Sobre ser paulistana e o impacto diário de estar no interior, sobre as diferenças e semelhanças de outros “interiores”, sobre perdas, ganhos e danos. Sobre segredos que morrerão comigo. Sobre confiança que não tem preço. Sobre ser mulher e mãe, dentro das condições de cada uma de nós. Sobre os cristais que não tive e sobre a louça que não pude comprar. Sobre o casamento lindo que não tive. Sobre o vestido de noiva que não vesti. Sobre as separações que atravessaram o meu ser. Sobre a morte do ente querido. Sobre a infância com meu avô. Sobre as minhas filhas, cada uma com as suas singularidades e surpresas impostas pela vida. Sobre meu único filho homem. Sobre as diversas faces do abuso que muitas de nós sofremos.
Sobre as escolhas erradas que fiz sem saber que eram erradas. Sobre os meus acertos. Sobre o tamanho da minha perseverança. Sobre a inveja no meu caminho. Sobre empenho pela construção de um mundo melhor. Sobre ser sozinha. Sobre ter que dar conta. Sobre esperança e sobre a alegria.
É, meu caro leitor, saiba que até a pessoa mais otimista perde o tom e o ritmo, mesmo que por alguns instantes. Foram muitos enganos e engodos. Essa vida exige malícia. Característica essa que eu nunca tive. Ingênua, não é?
Haveria paz num mundo marcado por guerras desde os primórdios? Haveria lealdade, depois de Caim e Abel? Haveria certo ou errado num mundo marcado por tantas crenças, religiões, ideologias, barbaridades e diferenças ideológicas? Haveria água no deserto? Ou Deus nos coloca no deserto para testar a nossa fé? Seriam as inúmeras provações, provas do amor divino e do peso da nossa fé?

•••••

• _Tarefa a_:
Por favor, devolva sem nenhuma alteração as linhas das entradas, da linha que contém "Given: Open the filter funnel icon" até a linha que contém "click(382, 118)".

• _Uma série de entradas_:
•••••

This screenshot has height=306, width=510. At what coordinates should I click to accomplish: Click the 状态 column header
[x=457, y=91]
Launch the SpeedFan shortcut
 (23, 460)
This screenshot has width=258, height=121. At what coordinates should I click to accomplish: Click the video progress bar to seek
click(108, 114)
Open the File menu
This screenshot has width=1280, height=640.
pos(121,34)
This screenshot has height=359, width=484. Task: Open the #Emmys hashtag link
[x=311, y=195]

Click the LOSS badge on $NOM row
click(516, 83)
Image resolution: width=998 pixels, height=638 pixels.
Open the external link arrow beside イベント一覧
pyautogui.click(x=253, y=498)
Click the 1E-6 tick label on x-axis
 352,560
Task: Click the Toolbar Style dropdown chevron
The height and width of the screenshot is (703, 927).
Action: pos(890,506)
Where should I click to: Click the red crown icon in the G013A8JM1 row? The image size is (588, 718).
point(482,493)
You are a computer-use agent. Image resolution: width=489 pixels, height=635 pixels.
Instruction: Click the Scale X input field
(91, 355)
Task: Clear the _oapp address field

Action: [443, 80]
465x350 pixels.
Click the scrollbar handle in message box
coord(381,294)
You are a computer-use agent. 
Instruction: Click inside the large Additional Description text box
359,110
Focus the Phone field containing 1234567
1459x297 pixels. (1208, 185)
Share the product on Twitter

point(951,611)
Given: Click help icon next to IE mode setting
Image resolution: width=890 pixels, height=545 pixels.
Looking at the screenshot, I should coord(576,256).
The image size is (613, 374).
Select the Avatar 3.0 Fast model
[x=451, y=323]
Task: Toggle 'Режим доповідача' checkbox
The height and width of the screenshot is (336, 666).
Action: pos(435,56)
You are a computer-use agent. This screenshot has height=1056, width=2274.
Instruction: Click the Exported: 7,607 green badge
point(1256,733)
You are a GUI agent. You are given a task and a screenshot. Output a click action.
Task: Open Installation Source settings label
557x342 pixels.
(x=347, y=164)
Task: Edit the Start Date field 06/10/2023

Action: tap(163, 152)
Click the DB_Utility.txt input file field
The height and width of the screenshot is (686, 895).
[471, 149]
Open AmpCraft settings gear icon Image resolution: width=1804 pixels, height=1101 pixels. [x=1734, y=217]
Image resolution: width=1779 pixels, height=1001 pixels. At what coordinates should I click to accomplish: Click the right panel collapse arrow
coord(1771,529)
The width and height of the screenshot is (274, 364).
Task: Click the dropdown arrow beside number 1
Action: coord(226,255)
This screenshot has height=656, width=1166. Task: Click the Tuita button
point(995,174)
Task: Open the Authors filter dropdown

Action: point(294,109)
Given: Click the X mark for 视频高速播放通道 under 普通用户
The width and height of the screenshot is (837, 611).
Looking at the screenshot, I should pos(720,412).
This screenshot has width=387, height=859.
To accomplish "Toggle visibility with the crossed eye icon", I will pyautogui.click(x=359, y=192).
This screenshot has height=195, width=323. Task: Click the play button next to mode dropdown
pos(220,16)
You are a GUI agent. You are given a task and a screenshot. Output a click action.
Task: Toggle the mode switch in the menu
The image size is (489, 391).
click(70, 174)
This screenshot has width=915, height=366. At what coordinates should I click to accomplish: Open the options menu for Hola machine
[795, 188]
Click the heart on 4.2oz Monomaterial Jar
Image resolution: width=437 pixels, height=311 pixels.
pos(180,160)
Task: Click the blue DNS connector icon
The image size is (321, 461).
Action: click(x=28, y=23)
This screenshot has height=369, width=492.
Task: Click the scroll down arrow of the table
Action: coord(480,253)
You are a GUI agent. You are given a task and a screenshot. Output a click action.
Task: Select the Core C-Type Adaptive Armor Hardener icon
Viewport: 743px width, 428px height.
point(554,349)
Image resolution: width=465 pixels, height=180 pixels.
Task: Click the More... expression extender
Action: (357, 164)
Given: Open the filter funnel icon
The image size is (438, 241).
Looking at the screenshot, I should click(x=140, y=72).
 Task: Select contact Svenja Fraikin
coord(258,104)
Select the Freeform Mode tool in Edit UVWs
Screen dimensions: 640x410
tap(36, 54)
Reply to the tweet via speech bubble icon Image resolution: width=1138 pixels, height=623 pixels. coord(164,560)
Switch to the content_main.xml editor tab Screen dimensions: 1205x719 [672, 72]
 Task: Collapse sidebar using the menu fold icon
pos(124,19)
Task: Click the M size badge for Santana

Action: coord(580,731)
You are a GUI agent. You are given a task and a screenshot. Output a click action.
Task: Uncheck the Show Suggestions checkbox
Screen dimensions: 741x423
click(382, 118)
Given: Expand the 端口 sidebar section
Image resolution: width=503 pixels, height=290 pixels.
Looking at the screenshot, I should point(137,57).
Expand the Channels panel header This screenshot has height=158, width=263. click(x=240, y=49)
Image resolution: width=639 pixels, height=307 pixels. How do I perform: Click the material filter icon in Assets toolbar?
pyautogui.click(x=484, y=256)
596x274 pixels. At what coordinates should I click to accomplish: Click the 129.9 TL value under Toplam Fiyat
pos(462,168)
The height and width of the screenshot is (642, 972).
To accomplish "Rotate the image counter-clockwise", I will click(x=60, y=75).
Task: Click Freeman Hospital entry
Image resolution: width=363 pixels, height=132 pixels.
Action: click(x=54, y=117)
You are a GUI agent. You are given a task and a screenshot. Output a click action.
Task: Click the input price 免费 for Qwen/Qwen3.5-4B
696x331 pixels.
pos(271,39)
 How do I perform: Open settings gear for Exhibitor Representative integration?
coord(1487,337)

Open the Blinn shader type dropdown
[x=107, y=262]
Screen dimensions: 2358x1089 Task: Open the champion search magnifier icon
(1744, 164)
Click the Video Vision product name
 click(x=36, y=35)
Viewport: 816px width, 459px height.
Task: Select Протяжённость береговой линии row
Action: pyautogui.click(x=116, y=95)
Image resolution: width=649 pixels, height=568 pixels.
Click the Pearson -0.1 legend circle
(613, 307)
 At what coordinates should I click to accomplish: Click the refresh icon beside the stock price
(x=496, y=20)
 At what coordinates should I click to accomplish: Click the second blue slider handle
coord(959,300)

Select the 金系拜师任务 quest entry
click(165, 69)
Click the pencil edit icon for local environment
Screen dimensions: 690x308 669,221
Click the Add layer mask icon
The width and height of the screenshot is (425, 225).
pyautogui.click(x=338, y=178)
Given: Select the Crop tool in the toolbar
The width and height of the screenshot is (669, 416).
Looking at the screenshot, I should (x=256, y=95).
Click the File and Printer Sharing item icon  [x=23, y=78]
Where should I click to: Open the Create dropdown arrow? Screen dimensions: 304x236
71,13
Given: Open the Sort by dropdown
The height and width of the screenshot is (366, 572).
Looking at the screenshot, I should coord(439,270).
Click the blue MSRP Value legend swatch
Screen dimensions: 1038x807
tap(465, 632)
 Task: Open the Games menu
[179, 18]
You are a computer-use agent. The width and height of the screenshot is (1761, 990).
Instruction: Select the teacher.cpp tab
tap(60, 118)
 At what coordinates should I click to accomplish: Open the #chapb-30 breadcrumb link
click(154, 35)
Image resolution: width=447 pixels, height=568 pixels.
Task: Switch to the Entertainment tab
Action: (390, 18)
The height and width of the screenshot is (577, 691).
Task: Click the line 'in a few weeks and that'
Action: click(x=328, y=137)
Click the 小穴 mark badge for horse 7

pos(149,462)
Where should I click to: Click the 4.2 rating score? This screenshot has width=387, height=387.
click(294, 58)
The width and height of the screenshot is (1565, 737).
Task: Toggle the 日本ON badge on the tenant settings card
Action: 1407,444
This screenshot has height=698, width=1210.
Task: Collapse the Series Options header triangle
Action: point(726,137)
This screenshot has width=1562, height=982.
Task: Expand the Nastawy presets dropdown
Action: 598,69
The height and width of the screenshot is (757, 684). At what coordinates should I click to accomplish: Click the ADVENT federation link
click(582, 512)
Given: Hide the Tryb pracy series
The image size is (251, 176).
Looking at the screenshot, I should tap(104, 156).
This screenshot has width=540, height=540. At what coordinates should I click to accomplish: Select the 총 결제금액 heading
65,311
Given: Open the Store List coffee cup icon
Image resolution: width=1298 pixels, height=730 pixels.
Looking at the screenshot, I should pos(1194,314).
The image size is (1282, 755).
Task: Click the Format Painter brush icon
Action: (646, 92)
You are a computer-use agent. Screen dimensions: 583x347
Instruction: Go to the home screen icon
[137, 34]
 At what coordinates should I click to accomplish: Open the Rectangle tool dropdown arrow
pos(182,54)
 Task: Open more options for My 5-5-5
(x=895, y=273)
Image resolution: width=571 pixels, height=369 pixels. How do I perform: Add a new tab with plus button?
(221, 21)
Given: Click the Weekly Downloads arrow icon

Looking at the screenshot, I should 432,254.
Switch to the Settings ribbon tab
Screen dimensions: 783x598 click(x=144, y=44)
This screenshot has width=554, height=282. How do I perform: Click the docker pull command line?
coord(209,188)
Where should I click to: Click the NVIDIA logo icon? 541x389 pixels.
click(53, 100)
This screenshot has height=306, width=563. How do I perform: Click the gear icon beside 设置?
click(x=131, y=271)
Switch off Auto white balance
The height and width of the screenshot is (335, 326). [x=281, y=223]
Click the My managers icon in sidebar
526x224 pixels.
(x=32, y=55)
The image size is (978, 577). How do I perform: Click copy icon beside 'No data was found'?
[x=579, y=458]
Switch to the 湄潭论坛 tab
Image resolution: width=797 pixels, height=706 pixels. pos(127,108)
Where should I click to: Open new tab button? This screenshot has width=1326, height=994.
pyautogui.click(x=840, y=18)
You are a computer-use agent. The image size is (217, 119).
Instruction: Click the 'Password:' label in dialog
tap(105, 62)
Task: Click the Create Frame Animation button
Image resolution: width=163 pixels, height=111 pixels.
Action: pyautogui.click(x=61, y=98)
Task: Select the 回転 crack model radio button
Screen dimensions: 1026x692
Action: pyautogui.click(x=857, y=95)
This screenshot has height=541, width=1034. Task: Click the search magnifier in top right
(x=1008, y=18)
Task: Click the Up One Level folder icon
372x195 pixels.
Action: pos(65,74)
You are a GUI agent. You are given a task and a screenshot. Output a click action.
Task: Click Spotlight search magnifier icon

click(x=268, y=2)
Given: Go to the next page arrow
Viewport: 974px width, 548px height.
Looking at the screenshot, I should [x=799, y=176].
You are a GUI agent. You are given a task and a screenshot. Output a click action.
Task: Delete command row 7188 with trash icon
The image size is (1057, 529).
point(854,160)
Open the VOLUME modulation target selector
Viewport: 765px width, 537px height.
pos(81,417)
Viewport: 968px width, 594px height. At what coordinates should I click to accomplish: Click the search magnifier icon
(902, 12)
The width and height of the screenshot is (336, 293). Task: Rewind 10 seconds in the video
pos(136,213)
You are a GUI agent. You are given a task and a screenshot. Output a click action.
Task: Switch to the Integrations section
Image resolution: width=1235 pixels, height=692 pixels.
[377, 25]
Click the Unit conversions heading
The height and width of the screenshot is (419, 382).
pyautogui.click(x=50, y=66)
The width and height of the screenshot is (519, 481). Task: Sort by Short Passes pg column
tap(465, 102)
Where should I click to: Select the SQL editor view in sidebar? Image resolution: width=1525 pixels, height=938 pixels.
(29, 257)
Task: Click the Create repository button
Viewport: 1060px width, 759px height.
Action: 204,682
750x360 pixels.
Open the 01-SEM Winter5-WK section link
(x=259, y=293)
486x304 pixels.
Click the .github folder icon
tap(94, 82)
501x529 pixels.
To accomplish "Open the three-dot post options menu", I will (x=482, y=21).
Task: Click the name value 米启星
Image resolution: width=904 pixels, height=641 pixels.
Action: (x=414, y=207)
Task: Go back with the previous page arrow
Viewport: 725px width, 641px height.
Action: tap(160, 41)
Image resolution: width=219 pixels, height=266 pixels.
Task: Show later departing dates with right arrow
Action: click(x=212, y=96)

•••••

• _Tarefa b_:
No trecho do documento, qual característica quem escreve afirma nunca ter tido?

• _Resposta a_:
Given: Open the filter funnel icon
The image size is (438, 241).
Looking at the screenshot, I should click(x=140, y=72).
 Task: Select contact Svenja Fraikin
coord(258,104)
Select the Freeform Mode tool in Edit UVWs
Screen dimensions: 640x410
tap(36, 54)
Reply to the tweet via speech bubble icon Image resolution: width=1138 pixels, height=623 pixels. coord(164,560)
Switch to the content_main.xml editor tab Screen dimensions: 1205x719 [672, 72]
 Task: Collapse sidebar using the menu fold icon
pos(124,19)
Task: Click the M size badge for Santana

Action: coord(580,731)
You are a GUI agent. You are given a task and a screenshot. Output a click action.
Task: Uncheck the Show Suggestions checkbox
Screen dimensions: 741x423
click(382, 118)

• _Resposta b_:
Malícia.